Insects and other foods the trout may be eating:
1.   Blue-winged Olives - mostly Little BWO - Isolated hatches
2.   Giant Black Stoneflies - hatching
3.   Cinnamon Caddis - Mostly Abrams Creek
4    Light Cahills - hatching
5.   Midges - hatching in isolated locations
6.   Little Short-horned Sedges - should hatch randomly for 2-3 months
7.   American March Browns - hatching but randomly in isolated locations
8.   Streamers - matching sculpin, baitfish and small crawfish
9.   Little Yellow Stoneflies - hatching
10. Green Sedges - hatching
11. Little Sister Caddisflies - Mostly Abrams Creek
12. Eastern Pale Evening Duns - (called Sulfurs by some)
13. Sulphurs - hatching in isolated areas
14. Golden Stonefly - hatching
15. Little Green Stonefly - hatching
16. Slate Drakes - hatching

Slate Drakes - Spinners:

The spinner fall is the best and really only part of the hatch that you can fish. They
would rank second to the nymphs but can provide a lot faster action if the timing is
right. To refresh your memory, remember that the nymphs crawl or climb out of the
water on the bank or objects that protrude out of the water such as rocks to emerge.

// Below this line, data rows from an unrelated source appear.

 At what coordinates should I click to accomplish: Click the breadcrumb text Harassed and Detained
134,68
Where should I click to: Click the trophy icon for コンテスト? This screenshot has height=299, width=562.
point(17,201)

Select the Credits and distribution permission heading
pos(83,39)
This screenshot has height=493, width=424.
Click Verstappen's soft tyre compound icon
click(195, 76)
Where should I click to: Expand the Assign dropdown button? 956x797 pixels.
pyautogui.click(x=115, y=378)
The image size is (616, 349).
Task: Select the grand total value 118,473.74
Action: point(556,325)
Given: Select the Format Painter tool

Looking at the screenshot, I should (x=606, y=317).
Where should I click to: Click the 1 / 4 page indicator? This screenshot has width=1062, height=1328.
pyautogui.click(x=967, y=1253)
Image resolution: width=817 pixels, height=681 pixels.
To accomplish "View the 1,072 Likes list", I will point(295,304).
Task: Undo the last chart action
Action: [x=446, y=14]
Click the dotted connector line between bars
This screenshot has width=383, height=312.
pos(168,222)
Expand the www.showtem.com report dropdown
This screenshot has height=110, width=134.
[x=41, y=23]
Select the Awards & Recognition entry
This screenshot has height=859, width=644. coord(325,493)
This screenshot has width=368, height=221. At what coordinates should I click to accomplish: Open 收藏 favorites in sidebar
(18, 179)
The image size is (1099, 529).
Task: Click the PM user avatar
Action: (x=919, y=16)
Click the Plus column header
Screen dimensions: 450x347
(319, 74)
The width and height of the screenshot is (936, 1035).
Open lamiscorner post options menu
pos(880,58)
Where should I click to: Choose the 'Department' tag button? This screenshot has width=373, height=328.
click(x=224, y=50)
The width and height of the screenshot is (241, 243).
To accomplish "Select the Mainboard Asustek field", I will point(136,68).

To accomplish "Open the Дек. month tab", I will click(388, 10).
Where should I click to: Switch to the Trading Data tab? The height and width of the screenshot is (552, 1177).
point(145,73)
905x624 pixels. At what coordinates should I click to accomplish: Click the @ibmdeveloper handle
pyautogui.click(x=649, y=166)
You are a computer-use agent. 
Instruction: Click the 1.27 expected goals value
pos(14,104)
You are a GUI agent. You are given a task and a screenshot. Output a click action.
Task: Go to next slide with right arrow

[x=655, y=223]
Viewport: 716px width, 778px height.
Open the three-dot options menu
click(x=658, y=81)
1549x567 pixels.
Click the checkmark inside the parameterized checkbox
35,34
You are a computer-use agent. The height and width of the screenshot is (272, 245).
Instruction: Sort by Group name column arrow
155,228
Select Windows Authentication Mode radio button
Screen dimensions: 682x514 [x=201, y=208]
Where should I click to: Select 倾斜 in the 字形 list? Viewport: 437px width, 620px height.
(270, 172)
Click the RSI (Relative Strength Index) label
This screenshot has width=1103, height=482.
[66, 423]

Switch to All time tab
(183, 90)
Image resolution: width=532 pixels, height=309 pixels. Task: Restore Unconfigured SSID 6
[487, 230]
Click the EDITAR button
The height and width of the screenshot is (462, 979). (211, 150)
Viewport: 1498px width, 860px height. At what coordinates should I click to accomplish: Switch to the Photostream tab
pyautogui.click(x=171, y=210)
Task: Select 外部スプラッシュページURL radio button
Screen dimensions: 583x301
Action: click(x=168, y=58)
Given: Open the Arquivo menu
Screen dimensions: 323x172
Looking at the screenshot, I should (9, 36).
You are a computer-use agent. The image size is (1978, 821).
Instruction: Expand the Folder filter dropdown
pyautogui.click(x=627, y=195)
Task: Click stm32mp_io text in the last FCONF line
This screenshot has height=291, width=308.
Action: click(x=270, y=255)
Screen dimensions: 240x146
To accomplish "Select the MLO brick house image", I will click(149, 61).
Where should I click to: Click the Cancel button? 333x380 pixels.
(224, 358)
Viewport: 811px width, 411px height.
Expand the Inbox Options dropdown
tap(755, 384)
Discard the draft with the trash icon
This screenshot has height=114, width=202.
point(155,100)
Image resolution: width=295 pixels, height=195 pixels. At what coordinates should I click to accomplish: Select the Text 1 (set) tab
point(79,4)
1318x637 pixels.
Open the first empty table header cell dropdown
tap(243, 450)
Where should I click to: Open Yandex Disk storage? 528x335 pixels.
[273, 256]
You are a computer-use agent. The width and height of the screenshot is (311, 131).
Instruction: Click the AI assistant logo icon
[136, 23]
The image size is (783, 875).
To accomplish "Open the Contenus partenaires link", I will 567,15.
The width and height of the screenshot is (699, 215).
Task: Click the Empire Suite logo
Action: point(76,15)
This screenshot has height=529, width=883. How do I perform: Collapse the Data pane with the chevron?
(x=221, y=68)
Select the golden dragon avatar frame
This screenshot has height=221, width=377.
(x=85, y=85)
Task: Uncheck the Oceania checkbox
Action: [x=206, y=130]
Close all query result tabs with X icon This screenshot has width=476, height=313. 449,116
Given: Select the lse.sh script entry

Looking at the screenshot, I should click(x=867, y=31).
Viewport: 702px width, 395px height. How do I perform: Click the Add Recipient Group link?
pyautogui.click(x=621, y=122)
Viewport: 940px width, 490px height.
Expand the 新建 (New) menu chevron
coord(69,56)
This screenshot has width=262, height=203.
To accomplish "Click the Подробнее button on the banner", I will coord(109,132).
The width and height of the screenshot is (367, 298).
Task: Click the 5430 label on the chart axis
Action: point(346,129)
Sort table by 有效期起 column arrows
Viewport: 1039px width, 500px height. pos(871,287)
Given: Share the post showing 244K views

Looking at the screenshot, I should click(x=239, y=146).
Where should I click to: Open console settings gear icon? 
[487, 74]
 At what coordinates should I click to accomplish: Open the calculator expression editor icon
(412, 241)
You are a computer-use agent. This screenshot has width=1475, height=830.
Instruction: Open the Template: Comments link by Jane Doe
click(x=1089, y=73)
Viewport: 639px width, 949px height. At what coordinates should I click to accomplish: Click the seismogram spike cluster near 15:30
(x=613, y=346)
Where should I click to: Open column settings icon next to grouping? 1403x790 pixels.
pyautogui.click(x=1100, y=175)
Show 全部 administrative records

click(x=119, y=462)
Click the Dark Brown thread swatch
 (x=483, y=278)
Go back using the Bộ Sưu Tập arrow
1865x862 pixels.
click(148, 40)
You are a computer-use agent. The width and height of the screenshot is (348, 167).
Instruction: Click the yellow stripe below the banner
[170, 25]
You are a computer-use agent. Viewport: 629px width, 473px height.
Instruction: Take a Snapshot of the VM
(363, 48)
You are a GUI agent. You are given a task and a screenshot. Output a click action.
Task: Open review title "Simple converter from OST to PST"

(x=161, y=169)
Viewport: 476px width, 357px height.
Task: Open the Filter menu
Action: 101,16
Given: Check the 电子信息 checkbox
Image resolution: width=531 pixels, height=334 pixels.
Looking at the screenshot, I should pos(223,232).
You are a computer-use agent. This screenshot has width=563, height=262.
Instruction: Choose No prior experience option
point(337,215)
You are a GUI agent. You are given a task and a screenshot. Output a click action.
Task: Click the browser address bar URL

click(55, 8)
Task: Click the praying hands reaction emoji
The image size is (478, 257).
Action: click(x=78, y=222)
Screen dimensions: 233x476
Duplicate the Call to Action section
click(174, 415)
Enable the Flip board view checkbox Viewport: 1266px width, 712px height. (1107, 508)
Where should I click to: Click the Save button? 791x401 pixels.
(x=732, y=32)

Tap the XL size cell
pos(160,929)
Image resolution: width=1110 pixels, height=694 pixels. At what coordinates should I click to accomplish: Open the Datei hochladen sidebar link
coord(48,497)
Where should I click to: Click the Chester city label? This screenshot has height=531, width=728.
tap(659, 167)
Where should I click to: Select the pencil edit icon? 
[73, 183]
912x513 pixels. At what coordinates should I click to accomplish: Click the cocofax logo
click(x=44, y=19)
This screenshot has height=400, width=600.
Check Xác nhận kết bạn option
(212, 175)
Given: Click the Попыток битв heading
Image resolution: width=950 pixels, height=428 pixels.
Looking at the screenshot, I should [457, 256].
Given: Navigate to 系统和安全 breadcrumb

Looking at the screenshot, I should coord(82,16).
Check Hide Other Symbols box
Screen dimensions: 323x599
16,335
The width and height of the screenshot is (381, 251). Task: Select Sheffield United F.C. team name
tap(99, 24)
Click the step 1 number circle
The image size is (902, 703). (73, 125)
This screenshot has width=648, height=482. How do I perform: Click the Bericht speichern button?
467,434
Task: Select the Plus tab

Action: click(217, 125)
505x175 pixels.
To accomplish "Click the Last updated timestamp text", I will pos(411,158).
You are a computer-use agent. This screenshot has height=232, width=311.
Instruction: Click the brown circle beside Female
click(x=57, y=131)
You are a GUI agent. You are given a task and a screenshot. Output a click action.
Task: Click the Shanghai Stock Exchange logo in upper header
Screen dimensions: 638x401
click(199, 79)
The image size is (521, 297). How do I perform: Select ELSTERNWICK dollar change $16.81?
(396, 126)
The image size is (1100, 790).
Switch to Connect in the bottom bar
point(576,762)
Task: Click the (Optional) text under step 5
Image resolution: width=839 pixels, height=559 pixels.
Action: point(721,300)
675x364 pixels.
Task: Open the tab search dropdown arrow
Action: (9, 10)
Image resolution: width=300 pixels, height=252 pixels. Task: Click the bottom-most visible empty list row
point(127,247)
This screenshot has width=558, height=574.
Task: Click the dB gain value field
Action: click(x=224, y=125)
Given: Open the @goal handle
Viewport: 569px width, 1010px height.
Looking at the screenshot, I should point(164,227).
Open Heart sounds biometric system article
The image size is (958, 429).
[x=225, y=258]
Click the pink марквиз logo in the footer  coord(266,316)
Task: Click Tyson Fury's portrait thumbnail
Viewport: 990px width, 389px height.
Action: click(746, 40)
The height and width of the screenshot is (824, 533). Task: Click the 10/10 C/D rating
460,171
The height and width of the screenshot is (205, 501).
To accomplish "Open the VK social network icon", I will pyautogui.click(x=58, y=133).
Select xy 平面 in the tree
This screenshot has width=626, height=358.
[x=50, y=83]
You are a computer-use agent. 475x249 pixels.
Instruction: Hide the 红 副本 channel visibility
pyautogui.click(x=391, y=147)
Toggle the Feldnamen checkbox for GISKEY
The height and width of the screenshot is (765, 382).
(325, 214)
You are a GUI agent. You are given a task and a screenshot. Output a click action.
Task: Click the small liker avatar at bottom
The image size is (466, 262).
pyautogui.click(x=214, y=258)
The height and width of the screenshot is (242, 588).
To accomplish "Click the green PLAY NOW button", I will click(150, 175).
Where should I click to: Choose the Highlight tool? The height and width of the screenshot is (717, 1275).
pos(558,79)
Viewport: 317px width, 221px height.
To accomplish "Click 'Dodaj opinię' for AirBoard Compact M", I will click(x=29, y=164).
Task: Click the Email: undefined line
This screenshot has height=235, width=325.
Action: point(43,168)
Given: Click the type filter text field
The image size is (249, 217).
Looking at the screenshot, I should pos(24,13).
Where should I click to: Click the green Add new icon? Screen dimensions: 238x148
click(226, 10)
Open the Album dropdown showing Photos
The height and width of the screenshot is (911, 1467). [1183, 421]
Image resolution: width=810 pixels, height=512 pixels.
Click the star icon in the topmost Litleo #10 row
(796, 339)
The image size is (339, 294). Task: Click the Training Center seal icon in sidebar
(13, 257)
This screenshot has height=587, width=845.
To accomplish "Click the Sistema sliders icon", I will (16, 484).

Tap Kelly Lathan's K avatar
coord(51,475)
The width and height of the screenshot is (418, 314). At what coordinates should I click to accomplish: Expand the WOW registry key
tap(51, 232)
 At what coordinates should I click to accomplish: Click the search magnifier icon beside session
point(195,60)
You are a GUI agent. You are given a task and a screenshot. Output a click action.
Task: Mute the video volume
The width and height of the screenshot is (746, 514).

Like other species that hatch out of the water, trout do not have an opportunity
to eat the duns, unless they accidentally get into the water. You have probably
noticed fly companies that sell flies for the Slate Drake Dun. If they do, it is either
because they just want to sell something or they just don't have any idea of what
they are trying to imitate.

Slate Drake spinners are commonly called "White Gloved Howdys" because
they look like they are wearing white gloves on their front legs. The spinners
usually come back to the stream within two days of hatching out. Mating takes
place on shore and then the female deposits their eggs by hovering over the
surface and dipping slightly into the water. This activity usually occurs very
late in the day or after dark. Theres usually not a substantial number of
spinners on the water at any one given time and the activity that occurs depends
largely on other food that is available at the time. If most other aquatic insects have
hatched, the Slate Drake spinner fall can be a very important thing to fish. It doesn't
take many of the large flies to get the trout's attention and it all happens within less
than an hour.

Spinner Presentation:
If you see females depositing their eggs on the surface, then you should
fish our "Perfect Fly" Slate Drake Spinner.  These mayflies usually fall spent in the
same water they hatch from. The riffles and runs provide most of the action but the
spinners end up congregated in the eddies, heads of pools and pockets along the
banks out of the fast water. The trout don't need to eat them in the fast water. They
know they cannot escape and they usually just sip them in the slower water below
or downstream of the runs and riffles. The ends of long runs and riffles and the
heads of pools tend to collect most of the spinners. If it is during the hot summer or
early fall, you may even want to try the spinner imitation early in the mornings.